As an active member of the new Changemakers Alliance, I am enjoying building ongoing stories under the Minnesota Women’s Press umbrella that are focused on positive solutions to our state’s housing crisis. Limited housing investment over the decades is overwhelming us now, with the shortage in housing at all levels. All communities face this scarcity across the entire continuum of housing.
Yet there are solutions.
Veterans and chronically homeless folks create a home-like life together. These communities become family for many. In the Twin Cities region, the Envision project is designed by its residents-to-be, with shared laundry, kitchen, and bathroom facilities surrounded by secure spaces that have a lock and key. The Avivo Village model provides a similar level of dignity to its residents.
Most first-ring suburbs of the metropolitan centers have been meeting in coalitions like the Suburban Hennepin Housing Coalition. This helps to bring about new city ordinances. Minneapolis got national attention with its zoning adjustment that allows small multi-family apartment dwellings in single-family neighborhoods. The move was lauded in Atlantic magazine as a way to correct the racism inherent in past residential zoning laws that enabled white Minneapolis residents, with a median annual income of $65K, to live in “high-opportunity areas of the city, whereas American Black and Native American residents, “with a median annual income of $20,871, are largely excluded from those areas and resources.”

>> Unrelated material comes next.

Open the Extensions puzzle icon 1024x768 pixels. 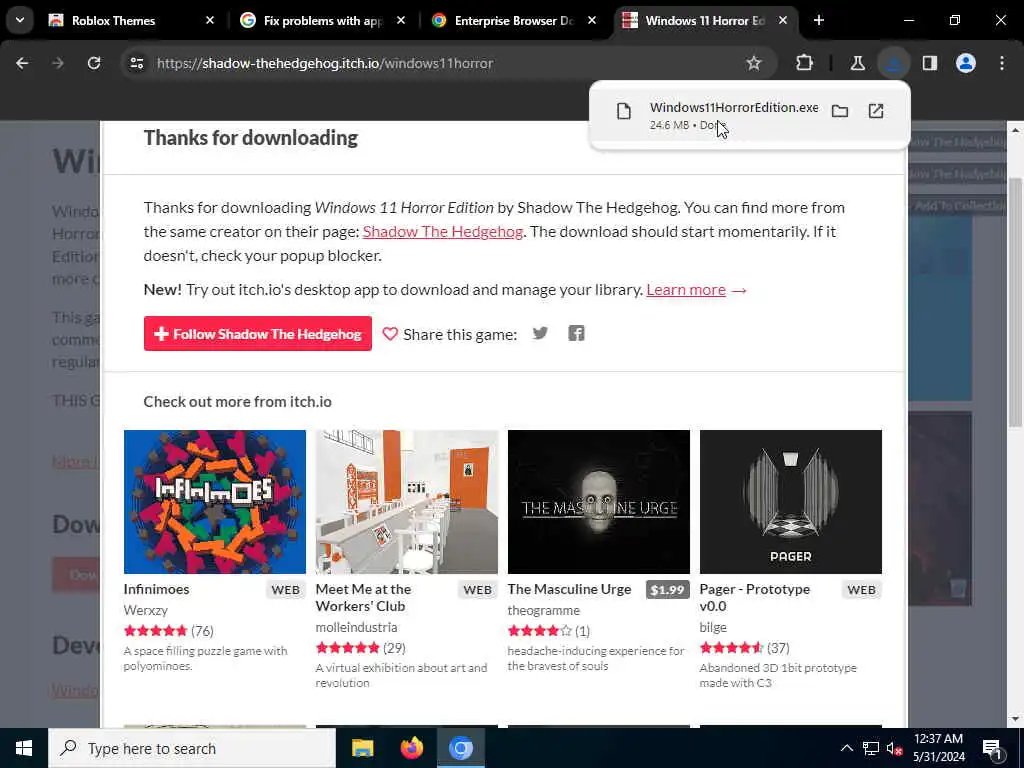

Can over-garage units, backyard granny pods, and bump-out rentable micro apartments be solutions around the state to a lack of affordable spaces?
What makes up for the mapping of prejudice that redlining by banks and realtors and communities in our state tolerated?
This cannot be solved with one sweep of the brush. Segregation has been long-rooted in Minnesota, which can be hard for many of us to talk about.
What if we had Americorps volunteers, after someone is placed in their own home or apartment, assigned to follow up with individuals to make sure needs are met and crises are averted?
No one can do a recovery process alone. Whether it be a chosen family, or people with similar backgrounds, or a neighbor’s care and concern, or a neighborhood watch, human connection accompanies recovery.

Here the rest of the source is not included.